Extracted entries -
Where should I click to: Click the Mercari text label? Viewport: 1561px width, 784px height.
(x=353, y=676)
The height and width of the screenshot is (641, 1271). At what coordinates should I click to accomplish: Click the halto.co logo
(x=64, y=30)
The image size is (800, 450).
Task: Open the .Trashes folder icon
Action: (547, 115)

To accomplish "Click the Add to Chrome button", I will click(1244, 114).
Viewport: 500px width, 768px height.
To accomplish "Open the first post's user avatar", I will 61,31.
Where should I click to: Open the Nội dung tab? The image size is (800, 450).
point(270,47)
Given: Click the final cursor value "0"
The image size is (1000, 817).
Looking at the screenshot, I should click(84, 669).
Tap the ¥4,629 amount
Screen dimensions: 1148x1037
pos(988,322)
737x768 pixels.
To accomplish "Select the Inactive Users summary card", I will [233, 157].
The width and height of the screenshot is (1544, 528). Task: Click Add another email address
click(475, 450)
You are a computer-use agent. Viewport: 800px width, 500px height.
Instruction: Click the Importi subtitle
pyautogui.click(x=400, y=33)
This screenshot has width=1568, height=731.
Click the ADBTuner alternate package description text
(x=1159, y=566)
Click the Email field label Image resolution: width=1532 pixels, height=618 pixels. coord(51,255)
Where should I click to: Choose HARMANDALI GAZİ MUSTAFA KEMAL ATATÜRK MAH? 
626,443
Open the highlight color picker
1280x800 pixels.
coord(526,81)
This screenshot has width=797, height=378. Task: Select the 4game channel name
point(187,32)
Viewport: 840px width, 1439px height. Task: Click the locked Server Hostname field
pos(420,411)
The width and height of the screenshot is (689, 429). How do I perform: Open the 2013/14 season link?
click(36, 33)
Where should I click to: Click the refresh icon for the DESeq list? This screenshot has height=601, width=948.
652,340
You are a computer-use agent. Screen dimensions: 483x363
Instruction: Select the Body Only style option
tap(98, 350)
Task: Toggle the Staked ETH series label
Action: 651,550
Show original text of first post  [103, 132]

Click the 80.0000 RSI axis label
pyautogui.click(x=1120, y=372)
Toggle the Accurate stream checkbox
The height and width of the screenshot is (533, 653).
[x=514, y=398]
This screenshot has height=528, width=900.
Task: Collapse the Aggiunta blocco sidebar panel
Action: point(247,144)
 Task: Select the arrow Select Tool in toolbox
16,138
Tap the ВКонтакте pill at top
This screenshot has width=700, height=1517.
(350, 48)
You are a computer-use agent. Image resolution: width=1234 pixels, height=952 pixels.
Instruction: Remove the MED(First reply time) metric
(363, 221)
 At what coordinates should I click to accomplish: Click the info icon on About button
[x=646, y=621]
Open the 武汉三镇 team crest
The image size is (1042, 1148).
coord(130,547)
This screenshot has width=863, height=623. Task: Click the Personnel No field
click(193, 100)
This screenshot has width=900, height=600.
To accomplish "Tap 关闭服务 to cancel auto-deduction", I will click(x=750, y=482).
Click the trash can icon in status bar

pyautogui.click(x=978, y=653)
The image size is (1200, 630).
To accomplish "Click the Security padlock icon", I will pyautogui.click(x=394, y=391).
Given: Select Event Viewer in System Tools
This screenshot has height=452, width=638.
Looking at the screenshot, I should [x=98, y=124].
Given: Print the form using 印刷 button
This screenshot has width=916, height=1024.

What to do - Every entry, written out exactly, is what the response should contain.

Finished exercise -
Where should I click to: Click the Mercari text label? Viewport: 1561px width, 784px height.
(x=353, y=676)
The height and width of the screenshot is (641, 1271). At what coordinates should I click to accomplish: Click the halto.co logo
(x=64, y=30)
The image size is (800, 450).
Task: Open the .Trashes folder icon
Action: (547, 115)

To accomplish "Click the Add to Chrome button", I will click(1244, 114).
Viewport: 500px width, 768px height.
To accomplish "Open the first post's user avatar", I will 61,31.
Where should I click to: Open the Nội dung tab? The image size is (800, 450).
point(270,47)
Given: Click the final cursor value "0"
The image size is (1000, 817).
Looking at the screenshot, I should click(84, 669).
Tap the ¥4,629 amount
Screen dimensions: 1148x1037
pos(988,322)
737x768 pixels.
To accomplish "Select the Inactive Users summary card", I will [233, 157].
The width and height of the screenshot is (1544, 528). Task: Click Add another email address
click(475, 450)
You are a computer-use agent. Viewport: 800px width, 500px height.
Instruction: Click the Importi subtitle
pyautogui.click(x=400, y=33)
This screenshot has width=1568, height=731.
Click the ADBTuner alternate package description text
(x=1159, y=566)
Click the Email field label Image resolution: width=1532 pixels, height=618 pixels. coord(51,255)
Where should I click to: Choose HARMANDALI GAZİ MUSTAFA KEMAL ATATÜRK MAH? 
626,443
Open the highlight color picker
1280x800 pixels.
coord(526,81)
This screenshot has width=797, height=378. Task: Select the 4game channel name
point(187,32)
Viewport: 840px width, 1439px height. Task: Click the locked Server Hostname field
pos(420,411)
The width and height of the screenshot is (689, 429). How do I perform: Open the 2013/14 season link?
click(36, 33)
Where should I click to: Click the refresh icon for the DESeq list? This screenshot has height=601, width=948.
652,340
You are a computer-use agent. Screen dimensions: 483x363
Instruction: Select the Body Only style option
tap(98, 350)
Task: Toggle the Staked ETH series label
Action: 651,550
Show original text of first post  [103, 132]

Click the 80.0000 RSI axis label
pyautogui.click(x=1120, y=372)
Toggle the Accurate stream checkbox
The height and width of the screenshot is (533, 653).
[x=514, y=398]
This screenshot has height=528, width=900.
Task: Collapse the Aggiunta blocco sidebar panel
Action: point(247,144)
 Task: Select the arrow Select Tool in toolbox
16,138
Tap the ВКонтакте pill at top
This screenshot has width=700, height=1517.
(350, 48)
You are a computer-use agent. Image resolution: width=1234 pixels, height=952 pixels.
Instruction: Remove the MED(First reply time) metric
(363, 221)
 At what coordinates should I click to accomplish: Click the info icon on About button
[x=646, y=621]
Open the 武汉三镇 team crest
The image size is (1042, 1148).
coord(130,547)
This screenshot has width=863, height=623. Task: Click the Personnel No field
click(193, 100)
This screenshot has width=900, height=600.
To accomplish "Tap 关闭服务 to cancel auto-deduction", I will click(x=750, y=482).
Click the trash can icon in status bar

pyautogui.click(x=978, y=653)
The image size is (1200, 630).
To accomplish "Click the Security padlock icon", I will pyautogui.click(x=394, y=391).
Given: Select Event Viewer in System Tools
This screenshot has height=452, width=638.
Looking at the screenshot, I should [x=98, y=124].
Given: Print the form using 印刷 button
This screenshot has width=916, height=1024.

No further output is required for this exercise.